At the end of 2019, this blog published two year in review articles; one focusing on people and performances and another focusing on themes and trends. These articles looked at the top productions, artists and activities that shaped the Hamilton arts community that year, and looked at the trajectory of the sector for the year ahead.
Then the pandemic happened, and live performances as we knew them were halted. But lockdown or not, artists continually seem to be at the forefront of change, and as the ring lights, microphones and webcams turned on, so did the commentary, actions and conversations that defined the Hamilton arts community in 2020.
A Year of Action for Racial Justice
From the Wet’suwet’en protests that shut down rail lines from coast-to-coast, to the Black Lives Matter movement, to the social media dialogue held by Theatre Aquarius’ stakeholders on their Facebook page, Canadians and Hamiltonians recognized and called out the many systemic values that are diametrically opposed to the actual operating values of arts organizations and businesses across the city and country. The pandemic made disparities clearer than ever before, and no longer was it acceptable for arts organizations to simply find ways for benefits that were widely available to those of privilege (such as educational and training opportunities, financial capital, safety and a voice) to be available to others. Now, organizations are starting to realize that this mentality only furthers racism and disadvantage, and that there is a need to change language, increase representation, acknowledge failures of systems and commit to anti-racism in a structured way. It’s a long path to meaningful change that will require increased focus and accountability, supported by expanded social movement infrastructure- but 2020 was a marked beginning.
Previously Silent Topics Came to the Forefront
The rise of the pandemic and subsequent response moved concepts from fringe discussion further into the mainstream. When the federal government announced the Canada Emergency Response Benefit, arts advocates were quick to note the lack of support the program provided to some artists while benefiting others. Further changes to the program provided greater support to many of the independent artists and cultural workers across Canada, which could total up to 52% of artists. As a result, the discussion of a universal basic income as a means to alleviate chronic economic instability became a topic of national conversation.
Simultaneously, the rise of local artist-creator group Femmepire and their digital presence brought much-needed conversations to the forefront of the arts community. During the summer, Femmepire held four digital discussions focusing on topics including ageism, racism, sexism in the Hamilton theatre community to further conversations and develop action around community care and advocacy.
Rise of the Virtual Performances
The use of technology surged in 2020 as our lives became increasingly dependent on our computers, phones and tablets to stay connected. Whether it was Zoom for work, or to communicate with family; Google for online classrooms, or Facebook live for virtual parties, the use of technology as a means to share resources and information grew significantly- and this reach expanded to art. As a result of the pandemic, artists, galleries and performing arts institutions experimented in the ways that art could be created and shared that was limitless.
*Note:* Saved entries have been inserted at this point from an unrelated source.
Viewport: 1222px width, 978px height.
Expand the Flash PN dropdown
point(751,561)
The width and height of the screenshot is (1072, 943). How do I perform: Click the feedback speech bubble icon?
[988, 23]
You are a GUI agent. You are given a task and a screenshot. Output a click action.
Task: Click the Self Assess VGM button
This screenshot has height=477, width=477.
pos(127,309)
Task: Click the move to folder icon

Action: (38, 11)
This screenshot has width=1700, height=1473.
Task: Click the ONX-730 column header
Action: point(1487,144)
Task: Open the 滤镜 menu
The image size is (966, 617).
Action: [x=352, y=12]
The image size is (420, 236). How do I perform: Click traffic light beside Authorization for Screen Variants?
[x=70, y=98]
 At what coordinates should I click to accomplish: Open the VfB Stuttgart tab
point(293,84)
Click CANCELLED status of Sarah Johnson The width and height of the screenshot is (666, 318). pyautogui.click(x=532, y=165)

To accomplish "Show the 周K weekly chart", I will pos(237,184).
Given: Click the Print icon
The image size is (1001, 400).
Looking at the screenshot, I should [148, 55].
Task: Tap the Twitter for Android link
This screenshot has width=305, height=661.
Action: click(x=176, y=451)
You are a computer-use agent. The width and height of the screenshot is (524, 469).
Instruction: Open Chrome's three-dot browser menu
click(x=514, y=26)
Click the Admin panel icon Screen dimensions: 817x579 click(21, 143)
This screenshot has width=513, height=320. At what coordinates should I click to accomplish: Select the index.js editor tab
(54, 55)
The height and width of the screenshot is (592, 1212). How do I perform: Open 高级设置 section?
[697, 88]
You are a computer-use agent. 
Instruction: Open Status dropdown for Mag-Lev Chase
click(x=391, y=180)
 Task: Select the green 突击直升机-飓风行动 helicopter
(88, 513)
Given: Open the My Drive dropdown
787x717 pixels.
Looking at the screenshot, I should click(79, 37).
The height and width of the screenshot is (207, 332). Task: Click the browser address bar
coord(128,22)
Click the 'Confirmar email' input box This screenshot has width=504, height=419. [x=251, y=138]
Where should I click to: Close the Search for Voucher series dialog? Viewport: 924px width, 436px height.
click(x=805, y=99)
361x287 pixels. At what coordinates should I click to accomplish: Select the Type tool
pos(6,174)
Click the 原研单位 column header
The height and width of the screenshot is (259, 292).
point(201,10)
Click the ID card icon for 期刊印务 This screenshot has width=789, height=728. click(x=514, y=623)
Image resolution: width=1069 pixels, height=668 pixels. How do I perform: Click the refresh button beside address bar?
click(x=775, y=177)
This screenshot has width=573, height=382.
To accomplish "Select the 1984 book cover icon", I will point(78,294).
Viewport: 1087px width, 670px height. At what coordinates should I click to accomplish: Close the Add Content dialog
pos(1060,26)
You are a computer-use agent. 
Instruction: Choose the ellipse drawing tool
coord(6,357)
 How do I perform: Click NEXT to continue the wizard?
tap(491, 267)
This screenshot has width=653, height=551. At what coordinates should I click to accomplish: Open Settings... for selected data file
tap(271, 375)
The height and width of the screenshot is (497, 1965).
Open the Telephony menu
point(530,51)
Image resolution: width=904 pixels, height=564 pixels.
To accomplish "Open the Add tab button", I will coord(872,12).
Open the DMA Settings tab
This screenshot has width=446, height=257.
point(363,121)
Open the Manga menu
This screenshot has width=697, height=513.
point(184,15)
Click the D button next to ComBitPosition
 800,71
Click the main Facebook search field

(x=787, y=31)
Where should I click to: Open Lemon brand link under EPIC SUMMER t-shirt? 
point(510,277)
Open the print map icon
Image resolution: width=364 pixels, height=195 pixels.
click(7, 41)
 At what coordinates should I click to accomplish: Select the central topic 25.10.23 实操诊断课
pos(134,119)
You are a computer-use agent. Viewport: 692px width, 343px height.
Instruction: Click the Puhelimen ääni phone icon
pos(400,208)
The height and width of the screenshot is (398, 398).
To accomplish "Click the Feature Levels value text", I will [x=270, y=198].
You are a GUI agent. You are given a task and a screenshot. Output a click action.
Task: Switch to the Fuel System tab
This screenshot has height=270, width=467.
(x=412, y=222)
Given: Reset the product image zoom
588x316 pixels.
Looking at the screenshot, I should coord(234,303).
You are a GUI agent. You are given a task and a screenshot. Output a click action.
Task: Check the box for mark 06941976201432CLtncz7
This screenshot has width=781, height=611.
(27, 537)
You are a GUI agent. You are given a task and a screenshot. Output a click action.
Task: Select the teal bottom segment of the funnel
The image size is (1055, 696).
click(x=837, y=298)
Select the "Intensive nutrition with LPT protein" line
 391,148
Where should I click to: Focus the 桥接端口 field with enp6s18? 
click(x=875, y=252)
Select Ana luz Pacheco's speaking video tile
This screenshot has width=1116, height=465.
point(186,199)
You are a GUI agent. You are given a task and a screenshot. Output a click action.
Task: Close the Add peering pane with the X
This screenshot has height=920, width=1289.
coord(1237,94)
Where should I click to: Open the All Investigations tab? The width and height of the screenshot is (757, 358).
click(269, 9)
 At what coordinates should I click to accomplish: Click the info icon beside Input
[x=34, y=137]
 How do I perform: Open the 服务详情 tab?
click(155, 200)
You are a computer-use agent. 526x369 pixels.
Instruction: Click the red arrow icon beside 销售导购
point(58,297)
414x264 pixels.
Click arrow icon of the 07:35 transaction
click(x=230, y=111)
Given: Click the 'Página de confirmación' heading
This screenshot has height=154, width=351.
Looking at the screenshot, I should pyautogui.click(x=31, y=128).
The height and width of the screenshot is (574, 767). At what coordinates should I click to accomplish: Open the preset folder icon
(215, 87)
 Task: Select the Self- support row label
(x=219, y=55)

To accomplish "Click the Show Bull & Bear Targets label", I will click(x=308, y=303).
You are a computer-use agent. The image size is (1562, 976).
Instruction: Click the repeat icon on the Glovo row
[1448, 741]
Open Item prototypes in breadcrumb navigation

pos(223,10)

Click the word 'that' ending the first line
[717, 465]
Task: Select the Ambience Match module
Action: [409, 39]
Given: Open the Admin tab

Cobalt Connects was one of the first locally to jump on this trend, presenting two editions of Hamilton Shows Up, offering performers a paid opportunity to share their current projects with audiences. Other collectives followed suit, presenting online exhibits, performances and virtual opportunities to connect audiences and artists over screens instead of venues. Locally, this included the 2020 Hamilton Fringe’s What the Fest, the Hamilton Arts Council’s near-daily performance series over the summer, and the ongoing monthly series “Hamilton Originals” by the Westdale Cinema.
Given that art has always been a platform for artists to reflect on their own stories, as well as tell the stories that are happening around them and in society, this emerging theme of 2020 is no surprise. This year, as audiences and artists were unable to physically be together for much of 2020, creating this connection through a shared experience and documenting this time for a future generation seemed more important than ever.
From the “Thank You” Mural (pictured in this article by Scott McDonald, Scott Martin and Steve Haining) on a Sherman Avenue apartment building, to Industry’s Corona Diaries and McMaster student Nicole Crimi’s children’s book Patty and the Pandemic, it was only natural for artists to seek inspiration as a way to look back and connect with others. Even notorious British street artist Banksy jumped on this trend, creating a number of street artworks to highlight the pandemic. Whether near or far, these themed works allowed audiences to reflect alongside the artists as to how these unusual times have impacted us.